(Lines on where targets appear)
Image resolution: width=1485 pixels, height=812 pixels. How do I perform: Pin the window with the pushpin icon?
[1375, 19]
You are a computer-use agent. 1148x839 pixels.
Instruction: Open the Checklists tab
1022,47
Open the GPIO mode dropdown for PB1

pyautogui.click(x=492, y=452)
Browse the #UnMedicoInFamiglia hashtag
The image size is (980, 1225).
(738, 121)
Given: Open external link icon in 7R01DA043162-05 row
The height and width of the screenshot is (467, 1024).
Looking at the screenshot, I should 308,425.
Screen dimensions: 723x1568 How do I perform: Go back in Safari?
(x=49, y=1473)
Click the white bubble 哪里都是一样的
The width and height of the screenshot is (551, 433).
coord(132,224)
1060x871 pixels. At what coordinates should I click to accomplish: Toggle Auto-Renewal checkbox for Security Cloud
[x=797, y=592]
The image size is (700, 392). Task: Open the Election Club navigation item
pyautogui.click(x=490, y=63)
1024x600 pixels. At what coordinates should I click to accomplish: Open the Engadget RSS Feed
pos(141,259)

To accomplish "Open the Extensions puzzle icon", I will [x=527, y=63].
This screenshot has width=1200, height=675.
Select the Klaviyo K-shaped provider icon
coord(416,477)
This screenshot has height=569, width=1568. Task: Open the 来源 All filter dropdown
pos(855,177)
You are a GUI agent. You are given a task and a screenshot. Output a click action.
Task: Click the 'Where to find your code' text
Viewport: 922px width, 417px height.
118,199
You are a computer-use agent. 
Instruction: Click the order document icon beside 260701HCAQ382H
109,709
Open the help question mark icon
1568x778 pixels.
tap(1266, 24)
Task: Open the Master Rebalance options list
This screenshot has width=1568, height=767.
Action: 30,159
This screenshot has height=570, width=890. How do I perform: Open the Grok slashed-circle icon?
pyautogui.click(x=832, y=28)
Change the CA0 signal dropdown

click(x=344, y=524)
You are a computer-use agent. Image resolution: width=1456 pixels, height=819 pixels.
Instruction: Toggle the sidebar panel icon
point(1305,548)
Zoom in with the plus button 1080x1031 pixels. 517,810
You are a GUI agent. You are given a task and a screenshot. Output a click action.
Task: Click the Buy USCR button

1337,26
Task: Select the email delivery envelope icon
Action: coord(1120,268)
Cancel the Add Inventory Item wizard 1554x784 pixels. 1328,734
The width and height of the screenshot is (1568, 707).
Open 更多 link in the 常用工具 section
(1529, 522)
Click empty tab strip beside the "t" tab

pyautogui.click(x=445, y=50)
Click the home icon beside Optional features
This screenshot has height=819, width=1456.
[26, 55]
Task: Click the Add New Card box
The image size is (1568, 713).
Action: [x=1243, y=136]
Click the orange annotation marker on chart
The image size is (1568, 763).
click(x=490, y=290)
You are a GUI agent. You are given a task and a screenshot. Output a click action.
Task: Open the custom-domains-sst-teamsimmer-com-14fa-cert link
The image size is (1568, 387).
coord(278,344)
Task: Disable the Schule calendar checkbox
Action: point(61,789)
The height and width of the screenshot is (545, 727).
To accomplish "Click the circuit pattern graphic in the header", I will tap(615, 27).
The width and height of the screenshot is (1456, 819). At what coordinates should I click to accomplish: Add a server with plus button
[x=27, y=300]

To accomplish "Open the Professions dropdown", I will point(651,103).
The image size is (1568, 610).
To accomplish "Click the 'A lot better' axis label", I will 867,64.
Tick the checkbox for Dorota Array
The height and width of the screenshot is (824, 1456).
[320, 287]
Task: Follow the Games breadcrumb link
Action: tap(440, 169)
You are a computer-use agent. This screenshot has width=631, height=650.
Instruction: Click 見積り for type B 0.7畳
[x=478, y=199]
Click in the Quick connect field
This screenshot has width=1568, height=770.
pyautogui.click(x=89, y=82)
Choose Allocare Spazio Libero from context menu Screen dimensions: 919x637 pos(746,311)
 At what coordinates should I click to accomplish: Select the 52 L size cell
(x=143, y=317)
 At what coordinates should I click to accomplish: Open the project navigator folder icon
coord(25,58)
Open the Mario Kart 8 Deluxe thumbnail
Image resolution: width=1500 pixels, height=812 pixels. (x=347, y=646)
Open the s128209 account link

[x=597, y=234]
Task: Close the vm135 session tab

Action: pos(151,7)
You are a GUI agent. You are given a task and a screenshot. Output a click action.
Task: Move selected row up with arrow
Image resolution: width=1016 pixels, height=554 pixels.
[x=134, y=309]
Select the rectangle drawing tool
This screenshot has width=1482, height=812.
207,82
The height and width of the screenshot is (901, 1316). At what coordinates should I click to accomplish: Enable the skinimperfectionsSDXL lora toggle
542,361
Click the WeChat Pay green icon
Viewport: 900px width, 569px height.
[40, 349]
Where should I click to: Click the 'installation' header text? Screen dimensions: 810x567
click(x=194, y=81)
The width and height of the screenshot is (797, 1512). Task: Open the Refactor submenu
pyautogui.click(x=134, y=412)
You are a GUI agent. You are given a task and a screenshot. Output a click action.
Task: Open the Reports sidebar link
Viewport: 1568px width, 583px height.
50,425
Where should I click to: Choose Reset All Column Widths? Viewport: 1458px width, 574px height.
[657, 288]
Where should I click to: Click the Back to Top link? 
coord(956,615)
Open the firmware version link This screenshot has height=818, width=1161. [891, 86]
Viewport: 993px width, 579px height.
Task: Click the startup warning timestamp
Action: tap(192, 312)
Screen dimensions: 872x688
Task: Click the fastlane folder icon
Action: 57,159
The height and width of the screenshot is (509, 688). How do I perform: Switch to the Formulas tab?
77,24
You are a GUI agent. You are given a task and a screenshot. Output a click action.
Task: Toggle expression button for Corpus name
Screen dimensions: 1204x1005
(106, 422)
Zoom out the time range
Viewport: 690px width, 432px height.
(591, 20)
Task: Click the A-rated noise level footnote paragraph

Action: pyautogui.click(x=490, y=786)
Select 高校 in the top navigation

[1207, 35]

## Task instructions
Please count how many lines above contain the string "Viewport", and reply with the number alone.

## Solution
6